(RECORD EXTRACTS):
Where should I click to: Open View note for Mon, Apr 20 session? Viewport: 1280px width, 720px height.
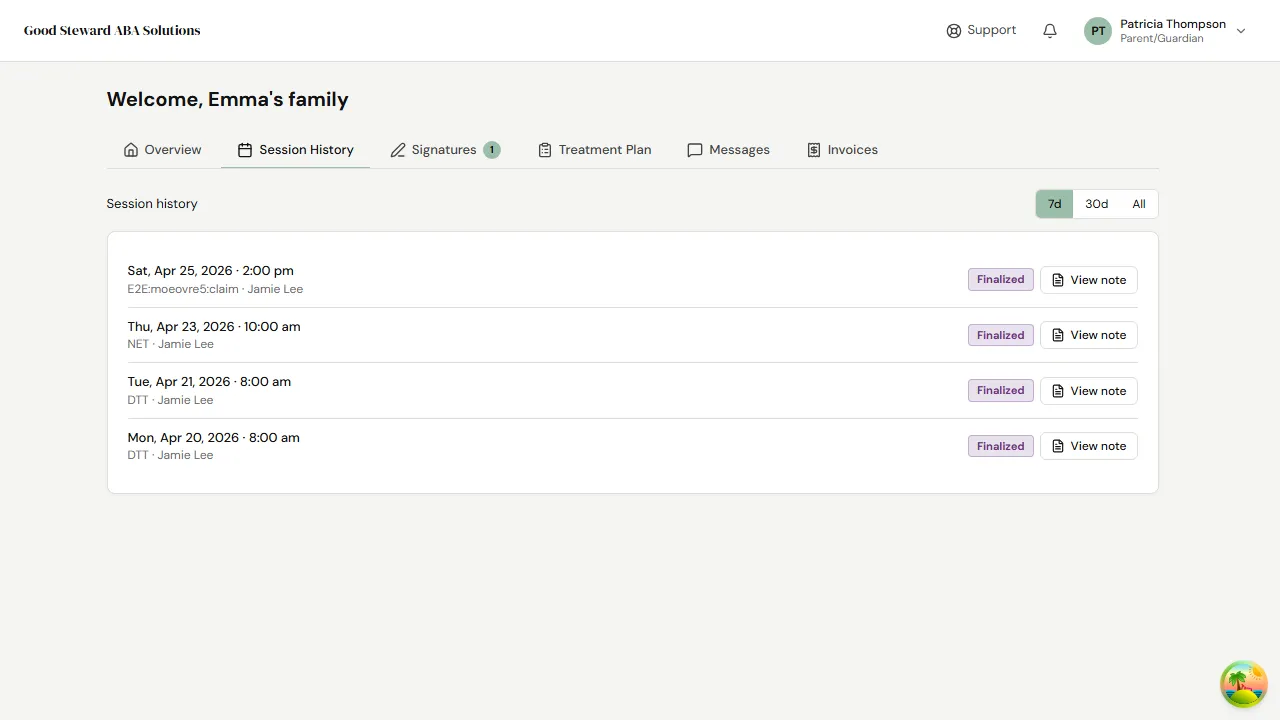pyautogui.click(x=1088, y=445)
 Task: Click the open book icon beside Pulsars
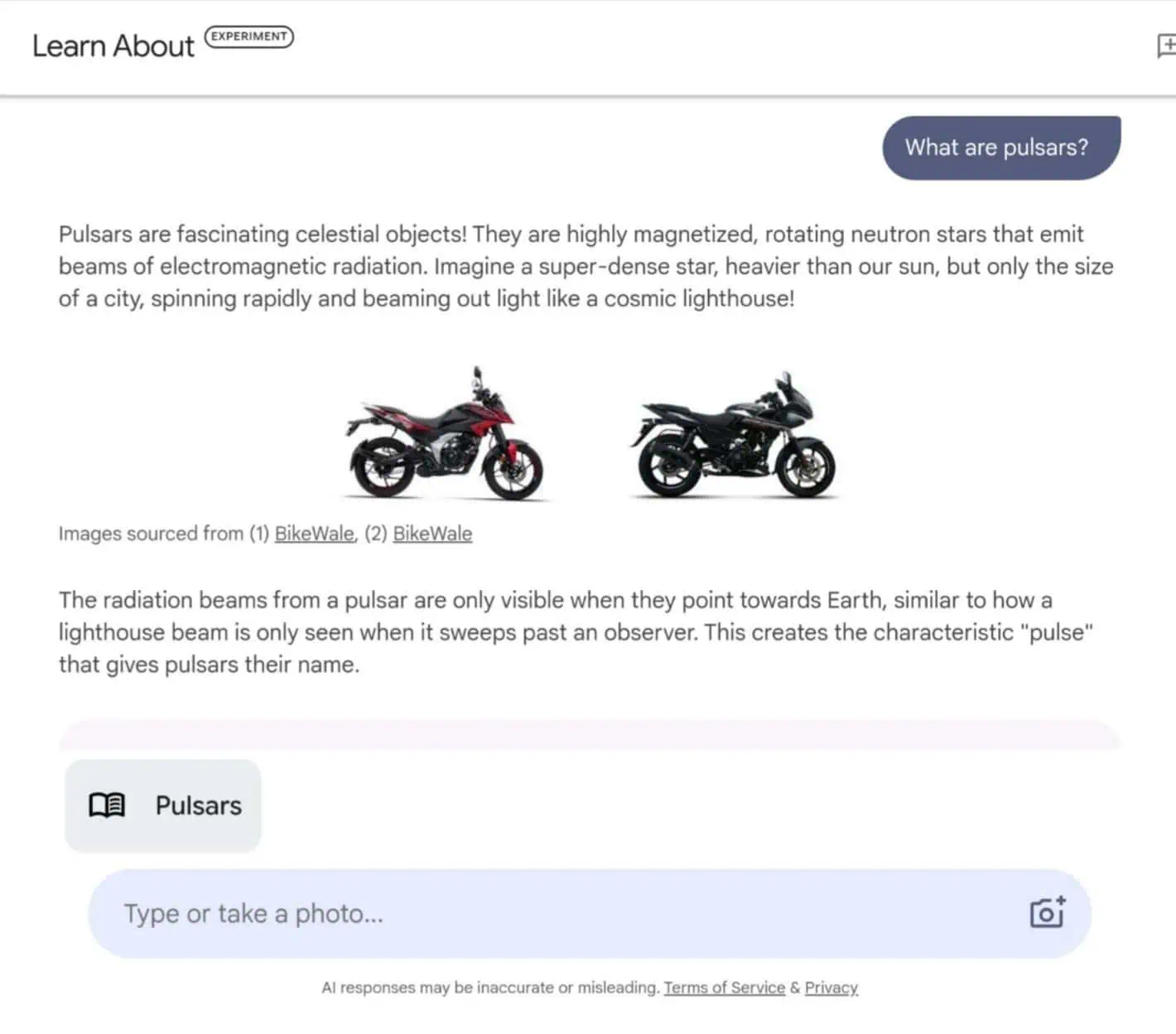107,805
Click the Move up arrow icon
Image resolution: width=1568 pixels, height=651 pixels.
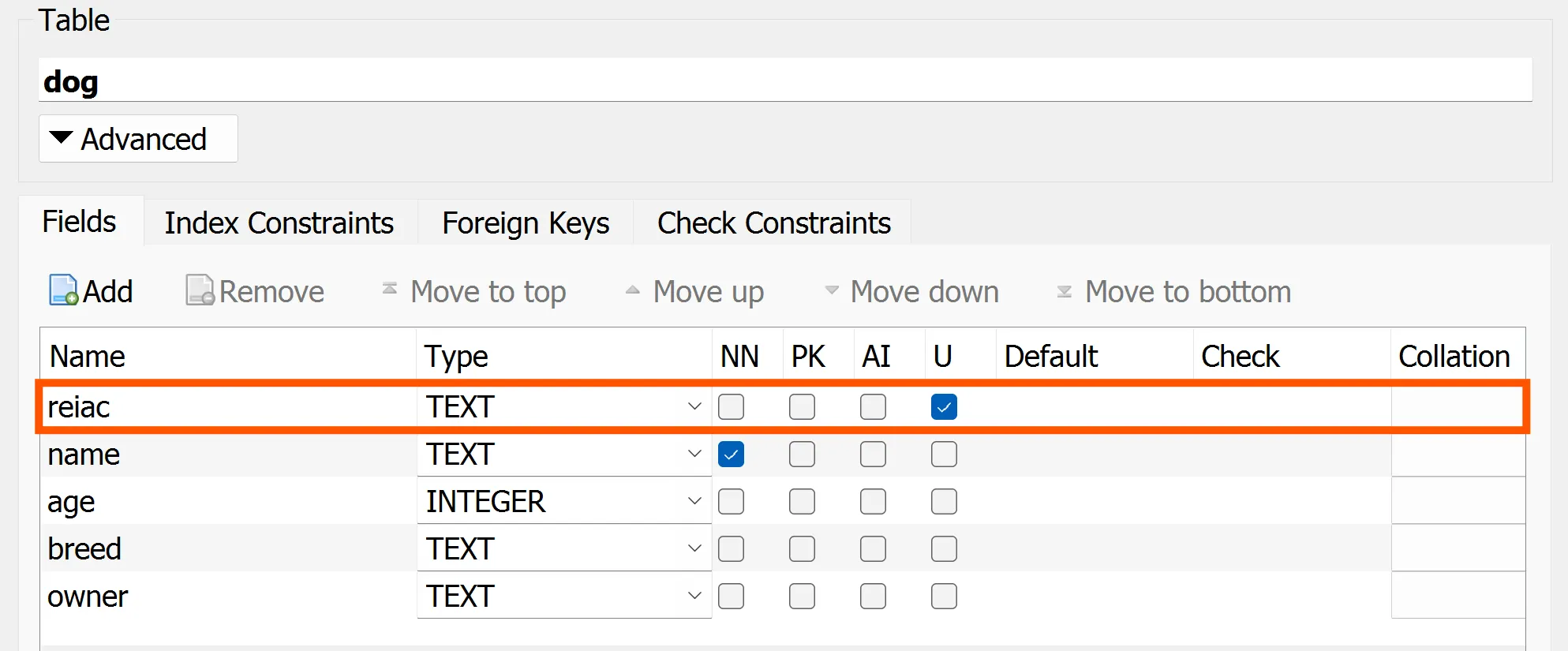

(WHAT TO PRODUCE): Pick out each line of the records that contains the word "width", and copy those lines.

(REPLY TO THE EXERCISE):
Where should I click to: Open View note for Mon, Apr 20 session? Viewport: 1280px width, 720px height.
Image resolution: width=1568 pixels, height=651 pixels.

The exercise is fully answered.